◆ **Prompt A**: Copy everything in the Oeksound Soothe review from "So, is it a" down to "a good one.".
# start of Passage shown
NAMM 2019 Video: Oeksound Soothe Reviewed – A Real Game-Changer
After several years of R&D, Oeksound has developed a new way of managing unwanted frequencies with Oeksound Soothe. Bill Francis finds out if the hard work has paid off… Details Manufacturer Oeksound Price €149 Contact firstname.lastname@example.org Web www.oeksound.com Minimum system requirements Mac Often, when browsing a plug-in manufacturer’s website, you’re presented with a cornucopia of DSP […]
After several years of R&D, Oeksound has developed a new way of managing unwanted frequencies with Oeksound Soothe. Bill Francis finds out if the hard work has paid off…
Often, when browsing a plug-in manufacturer’s website, you’re presented with a cornucopia of DSP delights, showcased via colourful graphics and exciting, EDM-soundtracked demo videos. Well, not in the case of Oeksound Soothe. Its minimalist, understated website exists only to offer a single plug-in, which it claims has taken several years of R&D to develop.
So, is it a de-esser? Is it a multiband compressor? Is it a dynamic EQ? Well, it’s all of those and a little bit more… sort of. Semantics aside, if a company is only offering one product, you’d better hope it’s a good one.
# end of Passage shown
# start of Given data
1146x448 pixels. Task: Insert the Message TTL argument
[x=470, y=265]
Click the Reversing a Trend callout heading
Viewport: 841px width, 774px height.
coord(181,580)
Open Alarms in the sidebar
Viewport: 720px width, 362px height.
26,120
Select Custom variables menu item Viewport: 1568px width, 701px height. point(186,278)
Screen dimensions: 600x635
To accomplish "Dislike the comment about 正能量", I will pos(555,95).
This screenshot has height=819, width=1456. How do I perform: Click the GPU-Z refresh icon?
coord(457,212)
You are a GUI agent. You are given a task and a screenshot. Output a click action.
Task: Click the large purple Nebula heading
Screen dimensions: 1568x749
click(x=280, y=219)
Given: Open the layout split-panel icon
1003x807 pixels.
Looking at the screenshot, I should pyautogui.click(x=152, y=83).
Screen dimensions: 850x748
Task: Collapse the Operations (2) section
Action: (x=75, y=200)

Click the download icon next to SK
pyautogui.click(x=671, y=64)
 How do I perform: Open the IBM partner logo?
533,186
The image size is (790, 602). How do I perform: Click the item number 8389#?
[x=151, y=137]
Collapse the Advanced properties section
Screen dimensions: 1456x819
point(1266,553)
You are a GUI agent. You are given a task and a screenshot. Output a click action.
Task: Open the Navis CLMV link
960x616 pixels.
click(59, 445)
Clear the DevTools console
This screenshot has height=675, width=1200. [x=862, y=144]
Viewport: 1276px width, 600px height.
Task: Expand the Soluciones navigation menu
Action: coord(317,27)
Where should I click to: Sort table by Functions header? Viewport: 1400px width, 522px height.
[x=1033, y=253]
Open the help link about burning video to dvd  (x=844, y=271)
# end of Given data
◆ **Prompt B**: Set down exactly everything in the rows from the line containing "Screen dimensions: 600x635" down to the line containing "click(x=280, y=219)".

◆ **Correct result A**:
So, is it a de-esser? Is it a multiband compressor? Is it a dynamic EQ? Well, it’s all of those and a little bit more… sort of. Semantics aside, if a company is only offering one product, you’d better hope it’s a good one.

◆ **Correct result B**:
Screen dimensions: 600x635
To accomplish "Dislike the comment about 正能量", I will pos(555,95).
This screenshot has height=819, width=1456. How do I perform: Click the GPU-Z refresh icon?
coord(457,212)
You are a GUI agent. You are given a task and a screenshot. Output a click action.
Task: Click the large purple Nebula heading
Screen dimensions: 1568x749
click(x=280, y=219)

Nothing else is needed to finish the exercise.